• [DIRECTIONS]: Retype the data exactly, skipping any picture in it.

• [DATA FOR REVIEW]:
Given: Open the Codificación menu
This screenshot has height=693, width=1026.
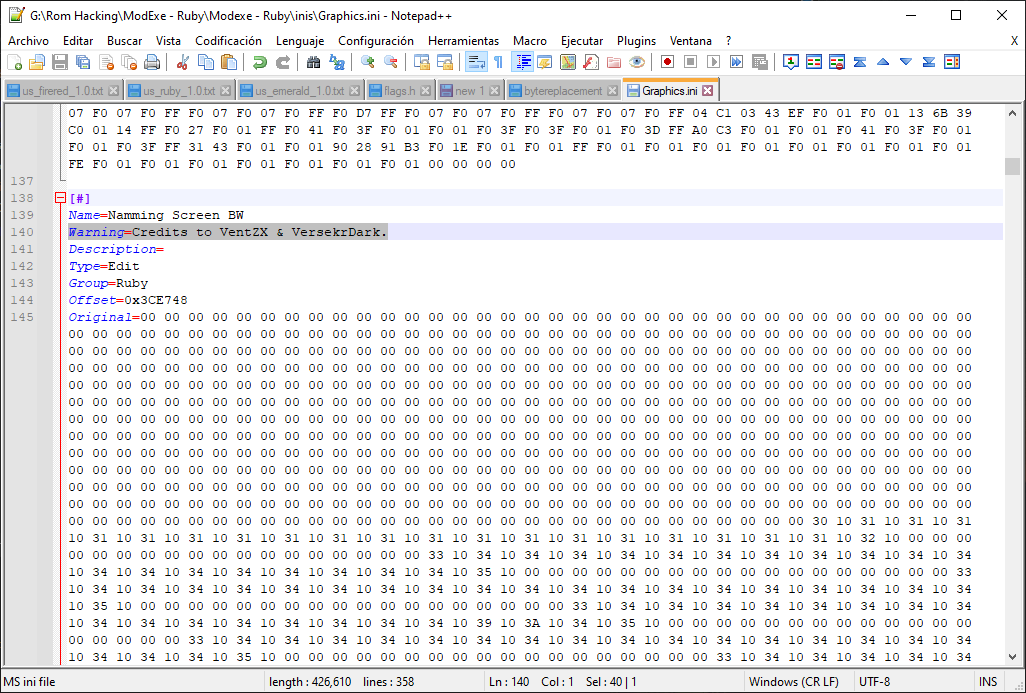Looking at the screenshot, I should 228,41.
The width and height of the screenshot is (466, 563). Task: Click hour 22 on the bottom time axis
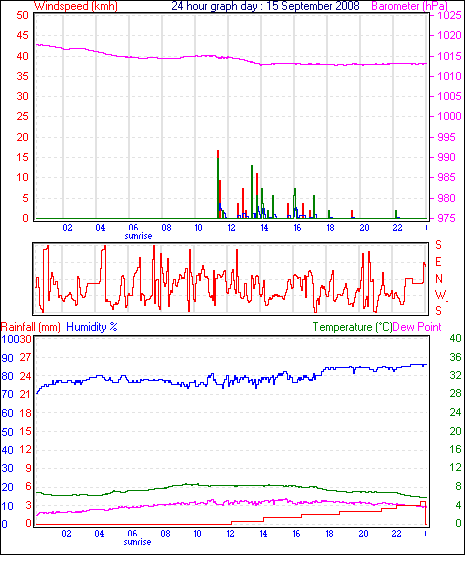[396, 534]
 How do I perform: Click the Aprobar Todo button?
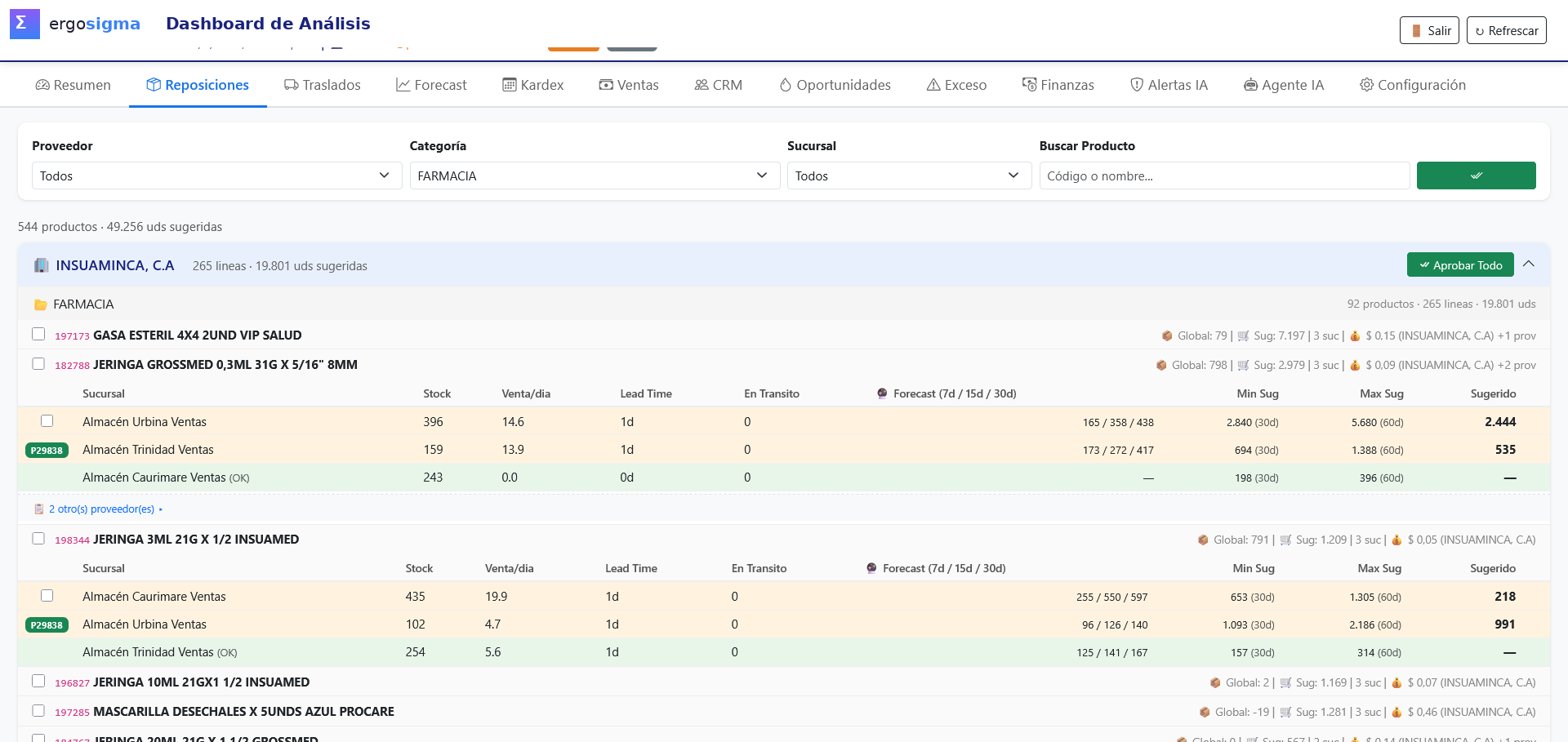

• [WRITTEN ANSWER]:
Given: Open the Codificación menu
This screenshot has height=693, width=1026.
Looking at the screenshot, I should 228,41.
The width and height of the screenshot is (466, 563). Task: Click hour 22 on the bottom time axis
[396, 534]
 How do I perform: Click the Aprobar Todo button?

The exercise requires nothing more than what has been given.